# hardware name/platform/CPU type?



## Guest (Aug 18, 2003)

In command "uname -a", what is the difference between :-
Hardware name(-m)/Processor type(-p)/Hardware platform(-i)
my system has RH 9.0 CPU Intel 1.6GHz.
$uname -a
command returns
-m : i686 hardware name
-p : i686 Processor type
-i : i386 hardware platform

i also need mplayer for RH9.0 in the site freshrpm it shows i386 with in the rpm package name what it denotes. is that one is compatible with my system? if its not then what should i do for it?


----------



## gotissues68 (Sep 7, 2002)

i686 means most recent athlon xp, and p4 systems. 
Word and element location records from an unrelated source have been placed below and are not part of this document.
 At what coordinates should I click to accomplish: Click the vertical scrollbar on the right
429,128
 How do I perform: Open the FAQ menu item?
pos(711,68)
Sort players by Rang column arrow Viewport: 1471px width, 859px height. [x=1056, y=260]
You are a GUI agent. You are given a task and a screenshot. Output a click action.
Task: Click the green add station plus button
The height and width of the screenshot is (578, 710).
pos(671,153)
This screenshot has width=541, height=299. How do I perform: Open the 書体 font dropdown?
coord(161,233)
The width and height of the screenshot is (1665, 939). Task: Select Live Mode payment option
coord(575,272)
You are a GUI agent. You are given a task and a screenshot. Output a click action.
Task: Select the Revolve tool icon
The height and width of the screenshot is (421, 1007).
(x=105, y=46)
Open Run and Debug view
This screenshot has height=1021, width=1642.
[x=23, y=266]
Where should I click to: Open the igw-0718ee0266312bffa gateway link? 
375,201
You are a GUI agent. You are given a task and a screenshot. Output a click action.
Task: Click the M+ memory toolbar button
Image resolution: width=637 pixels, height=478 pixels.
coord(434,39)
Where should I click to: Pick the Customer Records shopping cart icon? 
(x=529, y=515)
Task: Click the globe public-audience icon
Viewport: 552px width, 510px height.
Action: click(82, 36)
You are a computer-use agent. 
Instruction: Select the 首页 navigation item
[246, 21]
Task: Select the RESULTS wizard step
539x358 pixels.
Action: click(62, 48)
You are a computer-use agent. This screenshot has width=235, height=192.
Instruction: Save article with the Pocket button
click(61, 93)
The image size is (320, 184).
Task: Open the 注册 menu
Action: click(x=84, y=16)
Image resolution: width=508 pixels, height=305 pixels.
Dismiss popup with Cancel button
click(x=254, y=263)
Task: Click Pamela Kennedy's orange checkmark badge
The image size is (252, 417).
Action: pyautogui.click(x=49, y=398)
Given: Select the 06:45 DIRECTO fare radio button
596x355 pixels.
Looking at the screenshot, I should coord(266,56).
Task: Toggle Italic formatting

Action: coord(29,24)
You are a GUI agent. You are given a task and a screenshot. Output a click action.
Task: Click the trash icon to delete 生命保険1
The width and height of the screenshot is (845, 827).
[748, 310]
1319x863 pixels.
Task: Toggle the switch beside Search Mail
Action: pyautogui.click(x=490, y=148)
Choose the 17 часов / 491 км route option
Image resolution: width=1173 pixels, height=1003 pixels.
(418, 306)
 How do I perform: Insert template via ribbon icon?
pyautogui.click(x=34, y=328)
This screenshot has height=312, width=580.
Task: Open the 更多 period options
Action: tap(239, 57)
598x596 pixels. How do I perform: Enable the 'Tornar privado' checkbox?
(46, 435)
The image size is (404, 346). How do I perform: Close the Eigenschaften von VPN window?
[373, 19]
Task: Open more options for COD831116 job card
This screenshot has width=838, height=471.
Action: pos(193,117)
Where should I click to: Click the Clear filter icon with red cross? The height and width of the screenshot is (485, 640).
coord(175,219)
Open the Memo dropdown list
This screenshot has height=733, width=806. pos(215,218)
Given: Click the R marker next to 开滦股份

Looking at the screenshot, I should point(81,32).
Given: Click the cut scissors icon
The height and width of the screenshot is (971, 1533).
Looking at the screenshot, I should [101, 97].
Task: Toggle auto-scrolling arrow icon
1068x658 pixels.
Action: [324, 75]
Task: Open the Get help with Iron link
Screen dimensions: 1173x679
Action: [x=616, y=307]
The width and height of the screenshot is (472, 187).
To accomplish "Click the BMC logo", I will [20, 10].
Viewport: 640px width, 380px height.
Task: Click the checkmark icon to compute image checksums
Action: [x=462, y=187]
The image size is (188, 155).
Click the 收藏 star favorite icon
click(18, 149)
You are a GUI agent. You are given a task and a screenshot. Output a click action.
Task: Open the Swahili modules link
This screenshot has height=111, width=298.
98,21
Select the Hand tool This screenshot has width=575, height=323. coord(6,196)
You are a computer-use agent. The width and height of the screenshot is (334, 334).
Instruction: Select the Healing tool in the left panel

i386 denotes an intel 386 processor
i486 intel 486
i586 pentium pro and so forth

You can run a i386 package on an i686 machine, the only thing is that its not fully optimized to run on the processor you have, but most of the time you won't ever notice the difference.


----------



## Guest (Aug 21, 2003)

thanks gotissues68. but can u tell me what's the difference between Hardware name & Pocessor Type. what's Hardware name name refers?


----------



## gotissues68 (Sep 7, 2002)

I checked the manpage for uname and -i doesn't seem to be an option, it might be redhat specific.

-m = machine type which is the actual hardware platform such as x86, sparc, vendor and the like.. Here is the output from uname -m on my box which is an AMD duron

-([email protected]:<pts/1>)-(06:00:51)-
-(../local/icecast)$-> uname -m
i686

And here is the output from the same command running on a Sun Microsystems server that we have at work.

-([email protected]:<pts/59>)-(06:00)-
-(~/)$-> uname -m
sun4u

processor type--- uname -p 

-([email protected]:<pts/59>)-(06:04)-
-(~/)$-> uname -p
sparc

-([email protected]:<pts/1>)-(06:00:54)-
-(../local/icecast)$-> uname -p
unknown


I hope that makes sense..


----------



## Guest (Aug 21, 2003)

thanks gotissues68 i got it. bye.


----------